1

Possible Duplicate:
“bad words” filter

In my web application i have a section which gets input from the user and posting it on the main page.

i would like to prevent post in dirty language.

Is there any research about it or a library in php that detects most of the curses and dirty expressions in English.

shortly speaking i would like to test the input in that manner;

if the input in the set of the unwanted patterns 
      dob't publish it
else
      publish it on the main wall
Community
  • 1
  • 1
0x90
  • 39,472
  • 36
  • 165
  • 245
  • 2
    related: [Scunthorpe problem](http://en.wikipedia.org/wiki/Scunthorpe_problem) – Gumbo Dec 31 '11 at 09:58
  • 1
    it is not an exact duplicate, here he want to filter also expressions (ngram).
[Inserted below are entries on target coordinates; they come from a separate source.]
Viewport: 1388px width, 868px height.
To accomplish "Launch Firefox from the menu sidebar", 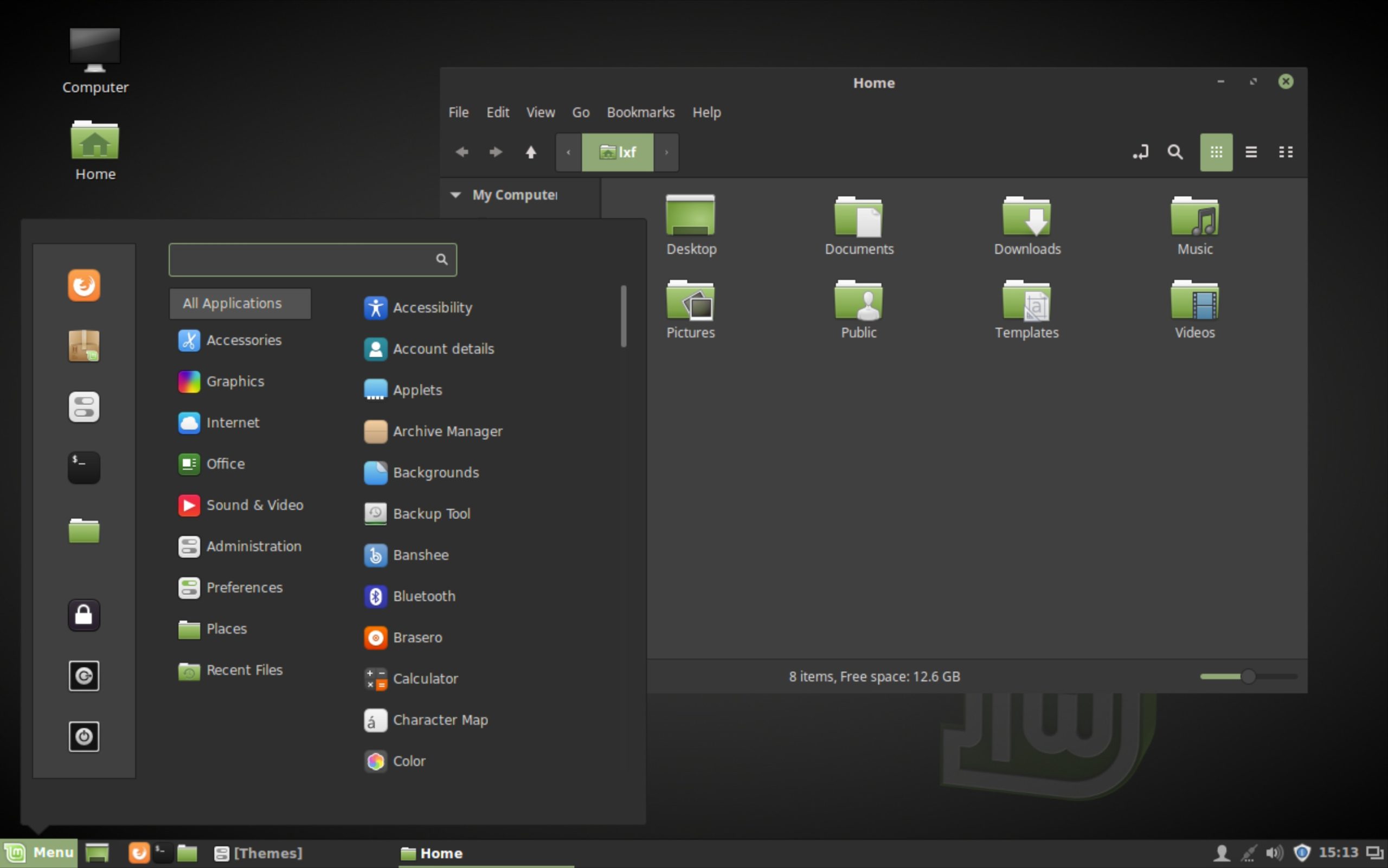I will click(84, 285).
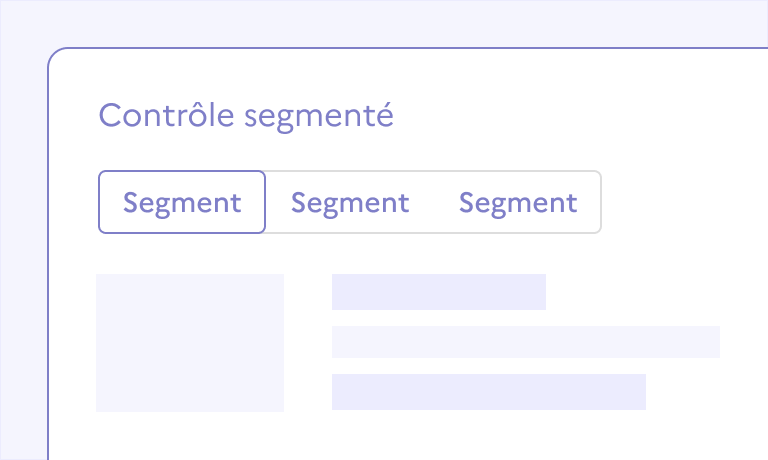The width and height of the screenshot is (768, 460).
Task: Select the rightmost Segment option
Action: tap(518, 203)
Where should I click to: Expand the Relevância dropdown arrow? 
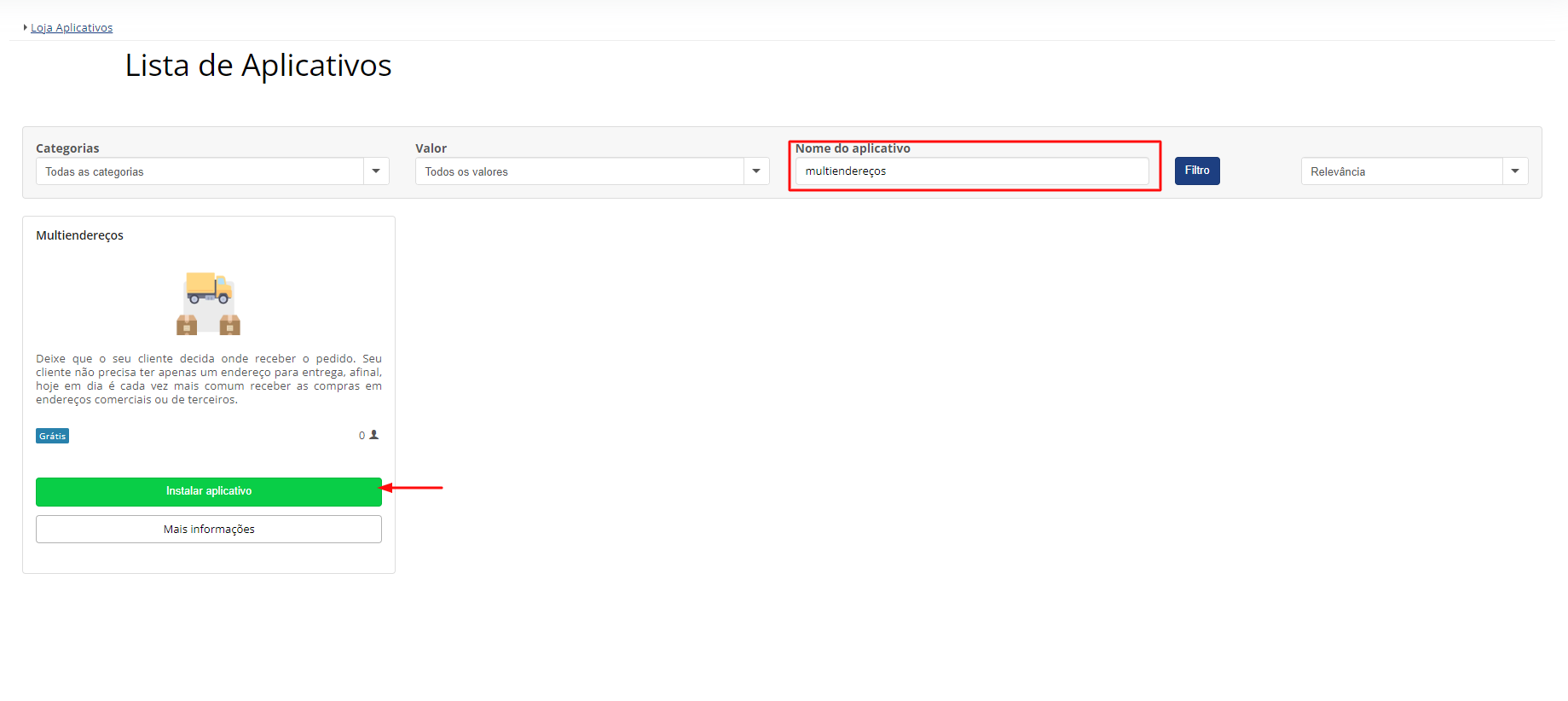tap(1515, 171)
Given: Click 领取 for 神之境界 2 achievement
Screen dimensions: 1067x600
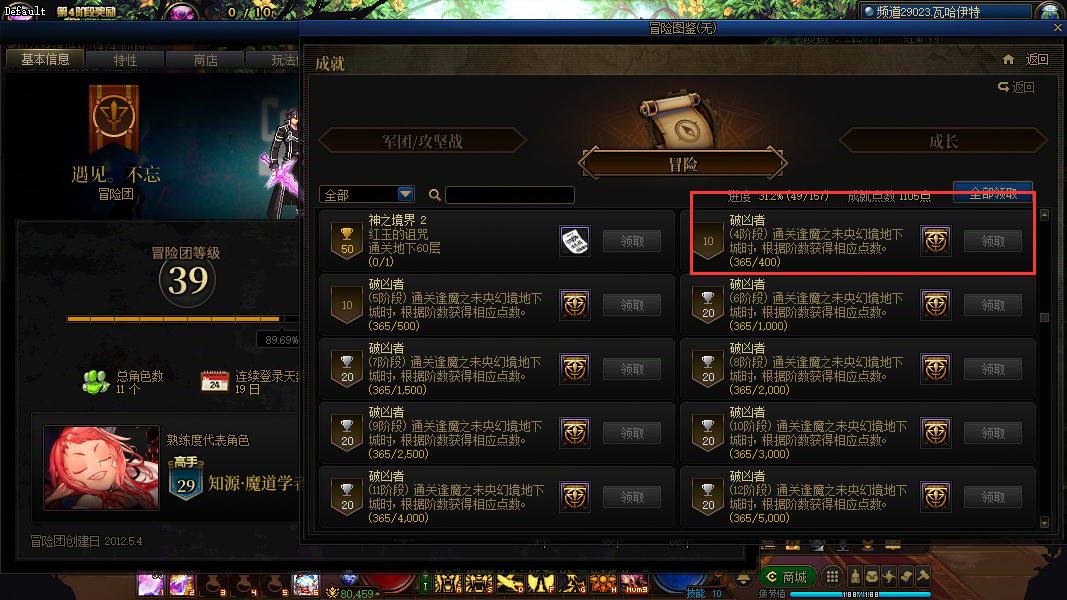Looking at the screenshot, I should pyautogui.click(x=631, y=241).
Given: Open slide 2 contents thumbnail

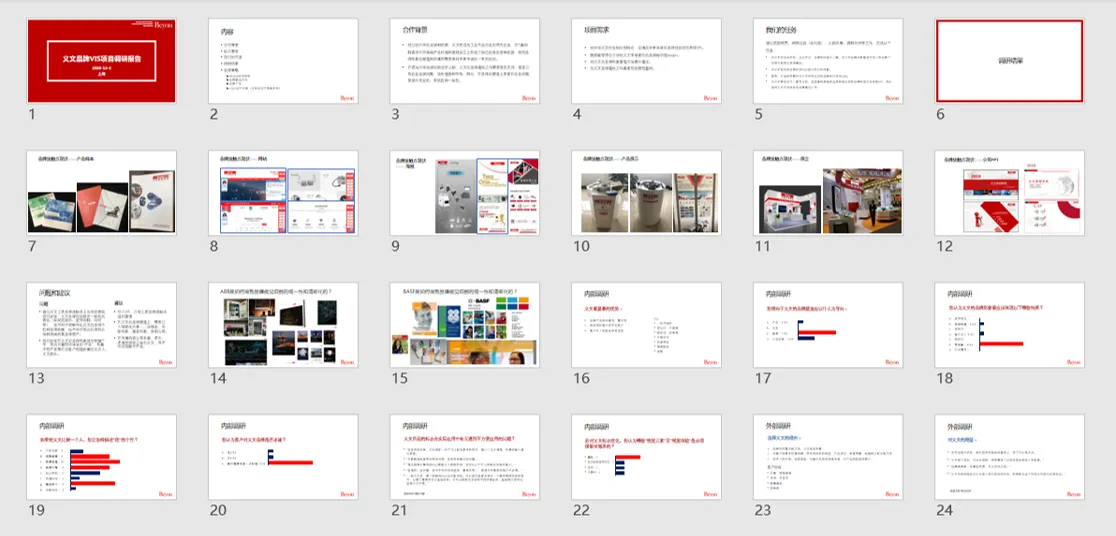Looking at the screenshot, I should coord(283,61).
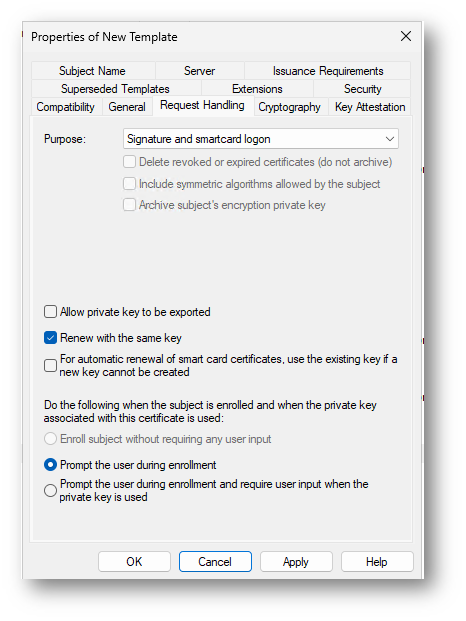Select the Compatibility tab
Viewport: 466px width, 621px height.
click(66, 107)

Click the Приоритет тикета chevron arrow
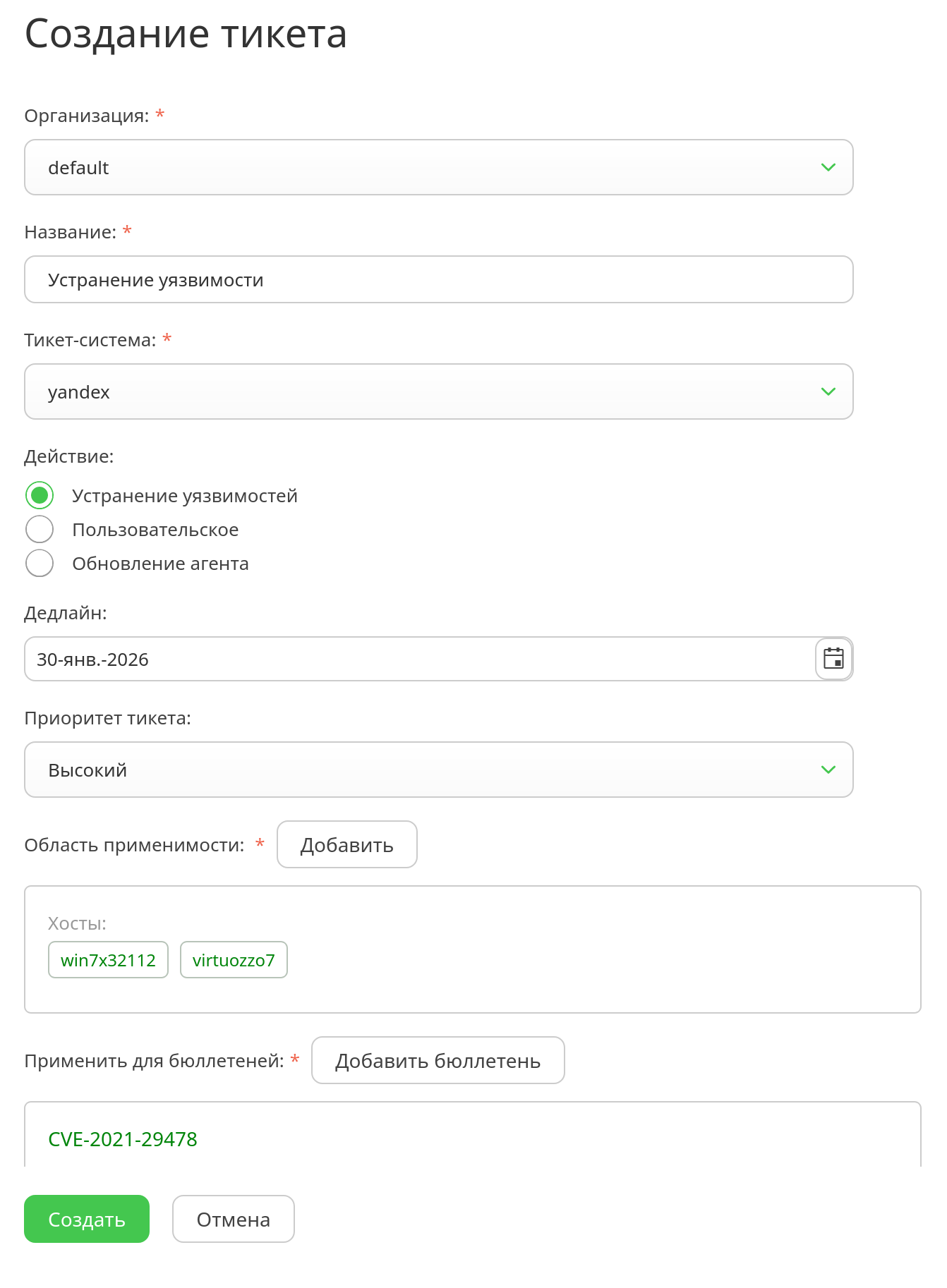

I think this topic should not be close – JohnJohnGa Dec 31 '11 at 10:13

2 Answers2

2

Honestly? There's no reliable way to programatically censor a post. If someone from Scunthorpe was to post about their recent trip to the town of Effin and how much they love to listen to the music of Jarvis Cocker whilst giving their Shitzu a groom then that's probably going to trigger any swear filter you implement. What's more, if you leave a word off your list it will get through.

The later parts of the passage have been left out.